Agreeing a Non-Competition Clause In Writing
Court of Appeal of Leeuwarden, 22 February 2011, JAR
2011/89; Court of Appeal of Amsterdam, auxiliary location
Arnhem, 25 January 2011, JAR 2011/149; Court of Appeal of
Amsterdam, 24 May 2011 (unpublished)
Many employers include a non-competition clause in their
employment contracts. The law provides that in order for such
non-competition clause to be valid, it must be agreed in writing. A
reference in the employment contract to rules and regulations, a
collective labor agreement, a staff handbook, etc. in which a
non-competition clause is included, does not suffice; the
non-competition clause must be included in the employment
contract.
New Employment Contract or Continuation?
The requirement of written form also entails that, if an
existing employment contract is terminated and a new employment
contract is entered into between the same parties, the
non-competition clause will have to be agreed in writing again. In
lower case law, discussions have been going on for quite a while
about the question of whether the continuation of an existing
employment relationship on the same conditions after the expiry of
the initial contract term, which is often only recorded through a
short letter of confirmation, must be regarded as the entry into a
new employment, and whether in that case the non-competition
clause must be agreed in writing anew. Some Subdistrict Courts hold
the view that the requirement of recording a non-competition clause
in writing must not be passed over rashly, since the consequences
of such a clause are drastic for the employee, and that the
non-competition clause should therefore be agreed anew time and
again. Other Subdistrict Courts hold the view that in the event
that a fixed-term employment contract is extended after the expiry
of the term on the same conditions, this extension must be regarded
as a continuation of an existing employment contract, and
that in that case the non-competition clause does not have to be
agreed anew.
Opinion of the Courts of Appeal
Recently, the Court of Appeal of Leeuwarden, the Court
of Appeal of Amsterdam with auxiliary location in Arnhem, and the
Court of Appeal of Amsterdam have expressed opinions on this
matter. All three Courts of Appeal followed the latter
argumentation. The Courts of Appeal considered that if an
employment contract is extended on the same conditions, this
extension should not be regarded as the entry into a new employment
contract, but as the continuation of an employment contract, and
that it is not necessary to agree on the non-competition clause in
writing again. In these cases it is important, however, that the
employer had always explicitly stated in the extension letter that
the terms and conditions agreed would remain in full force and
effect.
Although the Supreme Court may, of course, render a different
decision about this matter in the future, for the time being the
Courts of Appeal have ended the prevailing lack of clarity
regarding the requirement of written form of the non-competition
clause in the event of the extension of an employment
contract.
Tips
- For safety's sake, it is still wise to include the
non-competition clause explicitly in every employment contract
– whether the contract is new or an extension of an existing
contract.
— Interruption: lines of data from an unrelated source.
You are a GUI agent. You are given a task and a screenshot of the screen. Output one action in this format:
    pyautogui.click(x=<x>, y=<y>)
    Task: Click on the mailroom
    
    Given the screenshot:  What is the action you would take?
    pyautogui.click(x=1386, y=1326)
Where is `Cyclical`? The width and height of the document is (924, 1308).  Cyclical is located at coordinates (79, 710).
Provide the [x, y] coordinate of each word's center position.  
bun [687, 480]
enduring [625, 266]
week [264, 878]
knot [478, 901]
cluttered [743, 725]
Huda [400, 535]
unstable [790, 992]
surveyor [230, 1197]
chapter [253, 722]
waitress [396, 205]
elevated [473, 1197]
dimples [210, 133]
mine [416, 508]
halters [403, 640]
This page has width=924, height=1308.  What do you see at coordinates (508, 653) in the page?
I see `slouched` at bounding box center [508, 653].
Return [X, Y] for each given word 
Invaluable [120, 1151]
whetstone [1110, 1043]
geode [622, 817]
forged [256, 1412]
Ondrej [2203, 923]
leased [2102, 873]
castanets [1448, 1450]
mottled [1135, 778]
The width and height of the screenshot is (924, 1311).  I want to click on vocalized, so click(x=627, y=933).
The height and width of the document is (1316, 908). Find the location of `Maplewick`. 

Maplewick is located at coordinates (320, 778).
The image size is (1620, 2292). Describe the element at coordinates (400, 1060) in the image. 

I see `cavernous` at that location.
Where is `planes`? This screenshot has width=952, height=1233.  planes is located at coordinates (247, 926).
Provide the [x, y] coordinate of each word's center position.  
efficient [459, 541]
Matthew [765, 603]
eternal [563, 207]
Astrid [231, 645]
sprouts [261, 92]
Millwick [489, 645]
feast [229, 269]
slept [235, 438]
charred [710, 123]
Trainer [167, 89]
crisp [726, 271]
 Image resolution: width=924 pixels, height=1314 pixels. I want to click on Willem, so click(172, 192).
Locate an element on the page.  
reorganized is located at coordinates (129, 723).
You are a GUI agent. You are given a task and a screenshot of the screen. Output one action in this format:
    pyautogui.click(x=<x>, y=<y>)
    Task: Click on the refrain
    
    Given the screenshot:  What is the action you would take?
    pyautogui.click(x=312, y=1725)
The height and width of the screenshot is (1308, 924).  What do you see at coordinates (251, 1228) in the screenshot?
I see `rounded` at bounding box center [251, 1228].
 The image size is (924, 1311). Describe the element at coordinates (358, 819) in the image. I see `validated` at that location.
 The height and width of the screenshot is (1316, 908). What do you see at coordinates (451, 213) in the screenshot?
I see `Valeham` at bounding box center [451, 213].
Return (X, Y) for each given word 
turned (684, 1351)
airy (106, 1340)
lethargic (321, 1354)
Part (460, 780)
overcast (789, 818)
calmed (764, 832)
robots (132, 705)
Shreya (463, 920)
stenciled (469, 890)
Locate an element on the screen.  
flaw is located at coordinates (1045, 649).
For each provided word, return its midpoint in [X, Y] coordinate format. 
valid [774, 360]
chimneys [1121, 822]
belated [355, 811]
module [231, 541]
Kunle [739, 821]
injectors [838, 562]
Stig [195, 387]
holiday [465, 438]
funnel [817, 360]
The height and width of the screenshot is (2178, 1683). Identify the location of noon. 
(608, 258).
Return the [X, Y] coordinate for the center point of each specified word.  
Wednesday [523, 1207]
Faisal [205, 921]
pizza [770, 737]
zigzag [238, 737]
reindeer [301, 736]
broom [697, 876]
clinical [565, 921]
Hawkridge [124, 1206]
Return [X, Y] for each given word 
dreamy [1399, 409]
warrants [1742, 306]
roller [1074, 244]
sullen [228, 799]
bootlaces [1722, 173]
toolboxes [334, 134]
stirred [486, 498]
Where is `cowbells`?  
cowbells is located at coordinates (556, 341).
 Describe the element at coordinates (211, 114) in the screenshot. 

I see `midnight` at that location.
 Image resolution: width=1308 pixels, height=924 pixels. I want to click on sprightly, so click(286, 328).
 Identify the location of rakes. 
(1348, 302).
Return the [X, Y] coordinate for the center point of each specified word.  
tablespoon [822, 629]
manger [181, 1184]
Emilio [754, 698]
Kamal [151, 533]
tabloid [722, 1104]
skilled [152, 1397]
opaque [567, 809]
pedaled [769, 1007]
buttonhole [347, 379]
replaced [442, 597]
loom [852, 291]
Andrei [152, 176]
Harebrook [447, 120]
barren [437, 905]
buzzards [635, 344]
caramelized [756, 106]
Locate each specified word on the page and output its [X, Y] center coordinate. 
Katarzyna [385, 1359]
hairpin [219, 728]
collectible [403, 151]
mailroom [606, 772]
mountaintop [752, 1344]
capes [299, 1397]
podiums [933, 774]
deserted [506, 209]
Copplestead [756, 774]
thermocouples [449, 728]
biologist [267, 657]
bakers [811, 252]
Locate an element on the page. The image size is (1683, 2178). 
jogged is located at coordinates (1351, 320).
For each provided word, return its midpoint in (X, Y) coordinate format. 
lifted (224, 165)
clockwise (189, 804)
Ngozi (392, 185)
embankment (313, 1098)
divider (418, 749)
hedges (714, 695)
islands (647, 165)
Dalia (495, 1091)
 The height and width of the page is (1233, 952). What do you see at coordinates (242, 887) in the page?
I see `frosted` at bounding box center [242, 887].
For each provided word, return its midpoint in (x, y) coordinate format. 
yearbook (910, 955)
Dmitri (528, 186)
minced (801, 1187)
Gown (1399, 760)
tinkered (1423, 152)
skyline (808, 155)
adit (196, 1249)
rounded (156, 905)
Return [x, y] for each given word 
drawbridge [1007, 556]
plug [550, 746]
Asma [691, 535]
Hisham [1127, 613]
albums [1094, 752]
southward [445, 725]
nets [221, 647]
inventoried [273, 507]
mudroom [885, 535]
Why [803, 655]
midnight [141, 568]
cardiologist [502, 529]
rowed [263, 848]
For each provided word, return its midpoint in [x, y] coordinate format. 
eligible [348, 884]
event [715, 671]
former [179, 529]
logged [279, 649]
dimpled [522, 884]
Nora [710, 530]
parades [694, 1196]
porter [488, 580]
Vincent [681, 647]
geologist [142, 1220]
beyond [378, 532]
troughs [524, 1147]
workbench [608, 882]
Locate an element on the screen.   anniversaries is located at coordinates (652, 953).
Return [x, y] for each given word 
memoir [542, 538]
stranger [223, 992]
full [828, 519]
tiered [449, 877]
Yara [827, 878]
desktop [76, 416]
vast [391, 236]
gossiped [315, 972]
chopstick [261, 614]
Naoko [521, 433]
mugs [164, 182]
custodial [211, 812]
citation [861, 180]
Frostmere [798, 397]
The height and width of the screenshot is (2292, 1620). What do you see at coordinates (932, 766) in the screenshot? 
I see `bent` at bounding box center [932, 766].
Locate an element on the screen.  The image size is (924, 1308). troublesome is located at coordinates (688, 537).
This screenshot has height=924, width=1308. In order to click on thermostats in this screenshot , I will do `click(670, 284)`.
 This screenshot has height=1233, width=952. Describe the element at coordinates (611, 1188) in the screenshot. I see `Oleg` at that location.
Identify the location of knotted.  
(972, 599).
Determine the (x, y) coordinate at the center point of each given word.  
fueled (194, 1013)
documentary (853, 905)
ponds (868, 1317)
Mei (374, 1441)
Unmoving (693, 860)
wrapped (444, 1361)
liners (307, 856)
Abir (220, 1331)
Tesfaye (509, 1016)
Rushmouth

This new contract or the extension letter must also
be signed by the employee.
- The above advice should certainly be heeded in the event
that new employment conditions are agreed in the new
contract/continuation of the employment contract, or if the
employee will take up another position. In that case, there is
a risk that the non-competition clause will ‘become a heavier
burden’, so that the non-competition clause that related to the
old situation will lose its validity.